■ **SCHRIFTLICHE AUFGABE**
Schreiben Sie aus den folgenden Datensätzen den Abschnitt von der Zeile mit „This screenshot has height=1232, width=2576.“ bis einschließlich der Zeile mit „fit project to width is“ unverändert ab. Geben Sie nur diese Zeilen wieder.

■ **Koordinatendaten der Objekte**
# # # #
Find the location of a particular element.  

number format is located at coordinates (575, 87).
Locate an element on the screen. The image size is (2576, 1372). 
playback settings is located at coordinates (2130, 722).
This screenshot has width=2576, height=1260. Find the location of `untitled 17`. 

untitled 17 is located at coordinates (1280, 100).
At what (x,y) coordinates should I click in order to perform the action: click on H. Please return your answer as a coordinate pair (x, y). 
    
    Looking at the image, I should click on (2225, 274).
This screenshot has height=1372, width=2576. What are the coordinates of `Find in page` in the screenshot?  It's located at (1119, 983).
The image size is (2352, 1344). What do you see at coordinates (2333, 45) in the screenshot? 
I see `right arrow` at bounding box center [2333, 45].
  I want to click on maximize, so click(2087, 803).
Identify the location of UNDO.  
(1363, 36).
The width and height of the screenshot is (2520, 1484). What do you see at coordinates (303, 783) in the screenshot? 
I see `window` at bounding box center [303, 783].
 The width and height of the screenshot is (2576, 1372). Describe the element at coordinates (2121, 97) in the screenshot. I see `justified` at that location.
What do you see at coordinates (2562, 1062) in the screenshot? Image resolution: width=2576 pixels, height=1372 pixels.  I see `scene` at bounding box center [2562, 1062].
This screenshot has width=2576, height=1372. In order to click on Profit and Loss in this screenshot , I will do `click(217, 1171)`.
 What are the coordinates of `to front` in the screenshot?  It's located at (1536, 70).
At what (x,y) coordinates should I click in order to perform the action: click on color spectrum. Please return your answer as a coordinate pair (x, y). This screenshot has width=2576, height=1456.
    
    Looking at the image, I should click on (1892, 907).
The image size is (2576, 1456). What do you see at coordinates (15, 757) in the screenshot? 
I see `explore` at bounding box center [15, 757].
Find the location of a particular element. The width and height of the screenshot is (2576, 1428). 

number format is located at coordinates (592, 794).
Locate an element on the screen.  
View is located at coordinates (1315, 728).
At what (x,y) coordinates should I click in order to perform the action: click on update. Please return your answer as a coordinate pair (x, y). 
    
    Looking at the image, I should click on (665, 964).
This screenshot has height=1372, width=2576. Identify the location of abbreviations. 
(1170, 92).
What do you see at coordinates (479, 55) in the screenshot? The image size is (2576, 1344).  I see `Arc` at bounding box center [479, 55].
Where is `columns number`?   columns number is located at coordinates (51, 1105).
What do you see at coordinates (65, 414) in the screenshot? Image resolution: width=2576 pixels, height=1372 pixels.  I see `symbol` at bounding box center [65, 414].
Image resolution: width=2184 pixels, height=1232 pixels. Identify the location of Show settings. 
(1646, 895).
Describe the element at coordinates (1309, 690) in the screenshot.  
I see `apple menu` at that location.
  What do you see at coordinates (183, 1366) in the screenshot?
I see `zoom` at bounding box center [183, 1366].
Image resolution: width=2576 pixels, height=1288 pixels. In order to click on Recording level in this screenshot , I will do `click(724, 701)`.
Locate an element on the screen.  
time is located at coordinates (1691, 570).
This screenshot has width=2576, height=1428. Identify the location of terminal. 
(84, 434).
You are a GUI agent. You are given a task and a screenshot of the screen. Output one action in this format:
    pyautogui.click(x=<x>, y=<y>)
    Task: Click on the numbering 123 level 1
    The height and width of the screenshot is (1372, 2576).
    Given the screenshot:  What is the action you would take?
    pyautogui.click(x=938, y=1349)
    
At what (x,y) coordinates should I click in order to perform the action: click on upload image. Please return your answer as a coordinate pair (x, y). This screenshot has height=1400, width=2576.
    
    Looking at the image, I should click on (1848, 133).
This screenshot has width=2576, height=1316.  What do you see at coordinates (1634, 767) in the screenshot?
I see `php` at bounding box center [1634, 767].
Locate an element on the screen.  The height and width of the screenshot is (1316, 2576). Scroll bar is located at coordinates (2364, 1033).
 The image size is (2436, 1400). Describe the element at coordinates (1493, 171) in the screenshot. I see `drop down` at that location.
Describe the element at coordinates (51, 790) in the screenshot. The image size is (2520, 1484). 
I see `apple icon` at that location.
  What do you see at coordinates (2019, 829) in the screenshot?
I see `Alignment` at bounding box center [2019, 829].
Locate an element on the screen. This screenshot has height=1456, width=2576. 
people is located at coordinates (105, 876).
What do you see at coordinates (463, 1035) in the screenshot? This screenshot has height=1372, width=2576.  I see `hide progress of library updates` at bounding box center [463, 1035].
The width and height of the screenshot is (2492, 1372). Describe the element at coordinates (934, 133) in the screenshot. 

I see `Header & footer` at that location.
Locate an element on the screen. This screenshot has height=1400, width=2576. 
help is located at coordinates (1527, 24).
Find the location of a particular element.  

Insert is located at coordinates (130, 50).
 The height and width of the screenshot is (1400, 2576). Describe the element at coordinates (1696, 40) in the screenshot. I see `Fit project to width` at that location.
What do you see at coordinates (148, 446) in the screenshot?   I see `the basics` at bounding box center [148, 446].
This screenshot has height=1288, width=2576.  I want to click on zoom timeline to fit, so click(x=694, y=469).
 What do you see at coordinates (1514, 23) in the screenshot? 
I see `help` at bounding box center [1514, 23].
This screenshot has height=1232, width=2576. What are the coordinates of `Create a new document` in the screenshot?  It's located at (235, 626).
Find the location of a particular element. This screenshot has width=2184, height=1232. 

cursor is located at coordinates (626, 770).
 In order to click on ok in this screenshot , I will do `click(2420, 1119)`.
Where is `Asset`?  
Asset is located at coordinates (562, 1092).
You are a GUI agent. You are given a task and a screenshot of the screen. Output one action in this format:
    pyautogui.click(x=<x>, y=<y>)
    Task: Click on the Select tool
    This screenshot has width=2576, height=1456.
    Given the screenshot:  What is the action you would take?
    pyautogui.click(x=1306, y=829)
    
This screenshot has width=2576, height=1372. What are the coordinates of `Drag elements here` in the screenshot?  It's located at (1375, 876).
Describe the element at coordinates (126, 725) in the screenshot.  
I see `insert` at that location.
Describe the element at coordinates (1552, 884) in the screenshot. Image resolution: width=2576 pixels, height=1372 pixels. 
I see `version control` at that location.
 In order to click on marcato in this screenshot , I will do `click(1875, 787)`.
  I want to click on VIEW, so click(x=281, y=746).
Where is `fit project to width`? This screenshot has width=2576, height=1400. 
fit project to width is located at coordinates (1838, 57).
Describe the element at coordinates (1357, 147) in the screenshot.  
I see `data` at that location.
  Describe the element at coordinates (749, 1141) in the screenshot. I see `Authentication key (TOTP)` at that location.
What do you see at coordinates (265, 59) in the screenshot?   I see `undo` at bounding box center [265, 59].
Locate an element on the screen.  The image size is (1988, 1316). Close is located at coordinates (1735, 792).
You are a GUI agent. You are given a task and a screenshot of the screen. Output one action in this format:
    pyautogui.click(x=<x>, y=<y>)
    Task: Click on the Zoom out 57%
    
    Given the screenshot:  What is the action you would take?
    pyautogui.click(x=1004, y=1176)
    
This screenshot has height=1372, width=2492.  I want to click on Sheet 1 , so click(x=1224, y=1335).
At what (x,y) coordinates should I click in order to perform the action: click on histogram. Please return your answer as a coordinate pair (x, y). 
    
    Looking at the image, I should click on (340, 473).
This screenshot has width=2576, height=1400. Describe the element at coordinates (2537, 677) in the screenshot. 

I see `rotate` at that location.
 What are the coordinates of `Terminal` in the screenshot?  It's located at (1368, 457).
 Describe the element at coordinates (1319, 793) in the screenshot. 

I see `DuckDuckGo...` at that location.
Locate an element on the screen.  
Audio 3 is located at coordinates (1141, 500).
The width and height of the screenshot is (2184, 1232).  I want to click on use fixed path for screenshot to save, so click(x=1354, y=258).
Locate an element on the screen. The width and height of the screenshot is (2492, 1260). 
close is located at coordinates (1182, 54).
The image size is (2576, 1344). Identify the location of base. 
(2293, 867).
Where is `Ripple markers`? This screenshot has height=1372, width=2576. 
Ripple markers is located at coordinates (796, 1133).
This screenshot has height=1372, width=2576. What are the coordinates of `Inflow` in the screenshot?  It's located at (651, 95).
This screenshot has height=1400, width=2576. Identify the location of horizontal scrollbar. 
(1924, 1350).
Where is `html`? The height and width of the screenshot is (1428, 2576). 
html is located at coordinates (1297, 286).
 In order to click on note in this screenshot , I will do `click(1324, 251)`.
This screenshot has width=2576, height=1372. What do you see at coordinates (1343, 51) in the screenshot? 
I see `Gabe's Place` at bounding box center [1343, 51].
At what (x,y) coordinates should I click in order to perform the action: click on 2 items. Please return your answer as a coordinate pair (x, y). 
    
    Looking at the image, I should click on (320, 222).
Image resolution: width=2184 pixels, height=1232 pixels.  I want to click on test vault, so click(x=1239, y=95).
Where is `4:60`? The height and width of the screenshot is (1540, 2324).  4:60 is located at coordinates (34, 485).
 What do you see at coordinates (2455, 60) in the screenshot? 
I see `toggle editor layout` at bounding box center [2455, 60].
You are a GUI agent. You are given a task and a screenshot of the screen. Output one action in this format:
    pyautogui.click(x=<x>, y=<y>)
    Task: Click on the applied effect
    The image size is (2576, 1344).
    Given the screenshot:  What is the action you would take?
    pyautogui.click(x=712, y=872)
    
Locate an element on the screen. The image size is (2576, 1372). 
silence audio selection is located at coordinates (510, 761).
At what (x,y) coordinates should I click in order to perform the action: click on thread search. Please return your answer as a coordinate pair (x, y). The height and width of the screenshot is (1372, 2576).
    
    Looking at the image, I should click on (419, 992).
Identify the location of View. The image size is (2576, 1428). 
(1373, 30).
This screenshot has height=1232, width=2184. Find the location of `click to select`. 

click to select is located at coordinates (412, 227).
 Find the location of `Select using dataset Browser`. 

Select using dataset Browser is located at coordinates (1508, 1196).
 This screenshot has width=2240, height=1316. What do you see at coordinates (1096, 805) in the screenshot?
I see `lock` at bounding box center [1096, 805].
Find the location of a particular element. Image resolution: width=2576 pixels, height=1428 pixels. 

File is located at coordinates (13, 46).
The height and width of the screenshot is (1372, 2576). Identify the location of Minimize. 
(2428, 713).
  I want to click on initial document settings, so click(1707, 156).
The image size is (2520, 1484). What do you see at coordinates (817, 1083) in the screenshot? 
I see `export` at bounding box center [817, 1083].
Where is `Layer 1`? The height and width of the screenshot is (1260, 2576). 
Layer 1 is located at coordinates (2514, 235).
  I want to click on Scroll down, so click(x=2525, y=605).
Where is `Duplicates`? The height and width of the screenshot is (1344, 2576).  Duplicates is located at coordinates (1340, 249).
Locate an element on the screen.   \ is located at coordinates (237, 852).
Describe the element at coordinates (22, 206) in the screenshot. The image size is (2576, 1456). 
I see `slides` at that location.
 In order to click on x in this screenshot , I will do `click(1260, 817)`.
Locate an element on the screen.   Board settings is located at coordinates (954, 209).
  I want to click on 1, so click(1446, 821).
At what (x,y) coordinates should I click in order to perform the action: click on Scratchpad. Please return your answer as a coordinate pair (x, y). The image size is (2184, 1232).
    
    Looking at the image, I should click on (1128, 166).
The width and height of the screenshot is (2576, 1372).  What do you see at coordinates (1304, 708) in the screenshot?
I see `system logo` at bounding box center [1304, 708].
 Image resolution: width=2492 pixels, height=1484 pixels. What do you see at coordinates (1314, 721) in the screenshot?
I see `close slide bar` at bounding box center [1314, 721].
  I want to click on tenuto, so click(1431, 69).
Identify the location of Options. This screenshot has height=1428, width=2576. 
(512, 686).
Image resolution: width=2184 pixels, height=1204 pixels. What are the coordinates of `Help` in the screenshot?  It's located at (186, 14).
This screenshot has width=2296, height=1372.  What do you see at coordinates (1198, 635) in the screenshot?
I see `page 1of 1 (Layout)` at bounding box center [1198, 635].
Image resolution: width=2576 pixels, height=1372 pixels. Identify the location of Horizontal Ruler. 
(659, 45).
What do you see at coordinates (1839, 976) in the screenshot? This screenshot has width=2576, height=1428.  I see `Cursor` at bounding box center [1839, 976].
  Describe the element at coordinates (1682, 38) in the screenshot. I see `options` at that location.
# # # #
■ **ENDERGEBNIS**
This screenshot has height=1232, width=2576. What are the coordinates of `Create a new document` in the screenshot?  It's located at (235, 626).
Find the location of a particular element. This screenshot has width=2184, height=1232. 

cursor is located at coordinates (626, 770).
 In order to click on ok in this screenshot , I will do `click(2420, 1119)`.
Where is `Asset`?  
Asset is located at coordinates (562, 1092).
You are a GUI agent. You are given a task and a screenshot of the screen. Output one action in this format:
    pyautogui.click(x=<x>, y=<y>)
    Task: Click on the Select tool
    This screenshot has width=2576, height=1456.
    Given the screenshot:  What is the action you would take?
    pyautogui.click(x=1306, y=829)
    
This screenshot has width=2576, height=1372. What are the coordinates of `Drag elements here` in the screenshot?  It's located at (1375, 876).
Describe the element at coordinates (126, 725) in the screenshot.  
I see `insert` at that location.
Describe the element at coordinates (1552, 884) in the screenshot. Image resolution: width=2576 pixels, height=1372 pixels. 
I see `version control` at that location.
 In order to click on marcato in this screenshot , I will do `click(1875, 787)`.
  I want to click on VIEW, so click(x=281, y=746).
Where is `fit project to width`? This screenshot has width=2576, height=1400. 
fit project to width is located at coordinates (1838, 57).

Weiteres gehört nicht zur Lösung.